Open-source vector stores (Qdrant, Chroma) run locally or self-hosted with no cloud dependency, no per-query pricing, and full control over the index configuration. Combined with open embedding models (via sentence-transformers or Ollama), you can build a complete RAG pipeline that runs on a single machine for development and scales to a cluster for production.

The key advantages over managed cloud RAG services: no vendor lock-in, no per-query costs (you pay only for compute), ability to run entirely offline for air-gapped environments, and complete control over every component in the pipeline.

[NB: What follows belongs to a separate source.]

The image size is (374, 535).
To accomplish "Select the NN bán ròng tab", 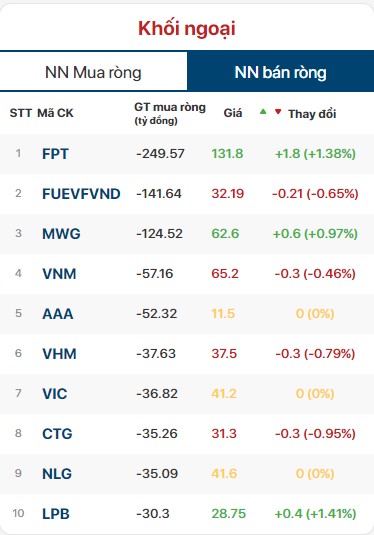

The tradeoff is operational overhead -- you manage the vector database, embedding model serving, and the glue code between components.

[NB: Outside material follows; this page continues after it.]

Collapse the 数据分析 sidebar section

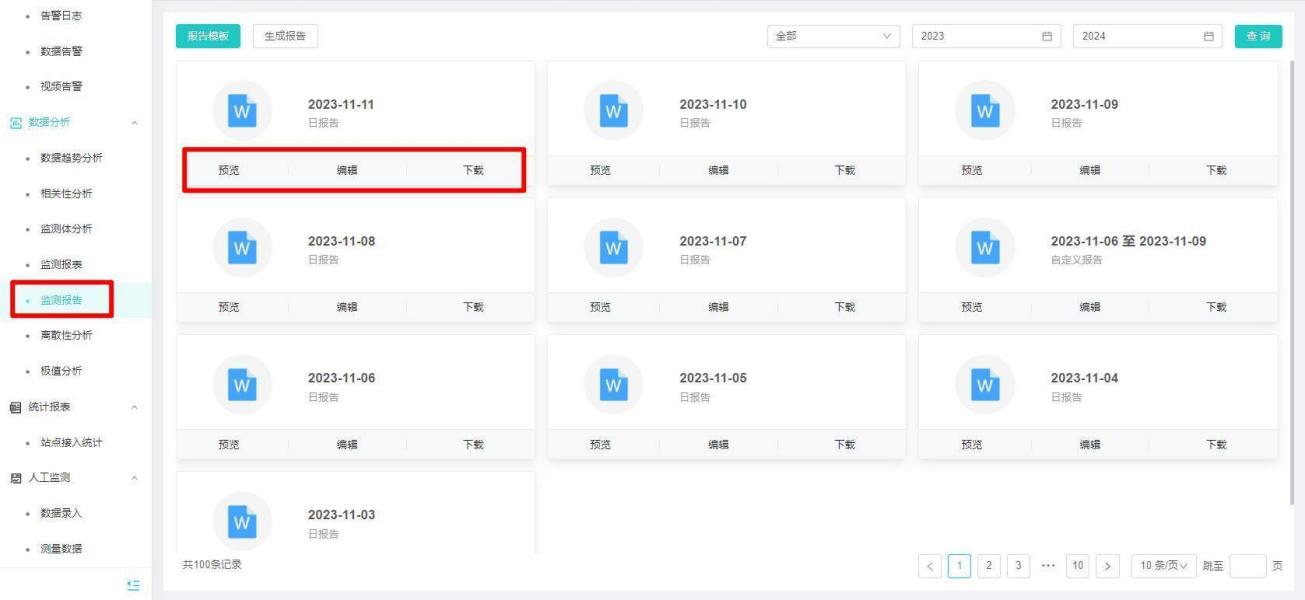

LangChain provides a unified interface across vector stores, making it easy to swap backends without rewriting retrieval logic. This is particularly useful during prototyping: start with Chroma in-memory, then move to Qdrant for production.

Qdrant

Qdrant is a high-performance vector search engine with rich filtering capabilities. It is the recommended choice for production OSS RAG deployments.

Local setup

Run via Docker for development:

bash
docker run -p 6333:6333 -p 6334:6334 qdrant/qdrant

Or use in-memory mode for tests and prototyping:

python
from qdrant_client import QdrantClient

client = QdrantClient(":memory:")  # In-memory, no persistence
# or
client = QdrantClient(path="./qdrant_data")  # On-disk persistence
# or
client = QdrantClient(url="http://localhost:6333")  # Docker/remote

Creating a collection

python
from qdrant_client.models import VectorParams, Distance

client.create_collection(
    collection_name="docs",
    vectors_config=VectorParams(size=768, distance=Distance.COSINE),
)

Indexing documents

python
from qdrant_client.models import PointStruct

points = [
    PointStruct(
        id=i,
        vector=embedding,
        payload={"text": chunk, "source": "doc.pdf", "page": 3}
    )
    for i, (embedding, chunk) in enumerate(zip(embeddings, chunks))
]

client.upsert(collection_name="docs", points=points)
python
results = client.search(
    collection_name="docs",
    query_vector=query_embedding,
    limit=10,
)

for result in results:
    print(f"Score: {result.score}")
    print(f"Text: {result.payload['text']}")
    print(f"Source: {result.payload['source']}")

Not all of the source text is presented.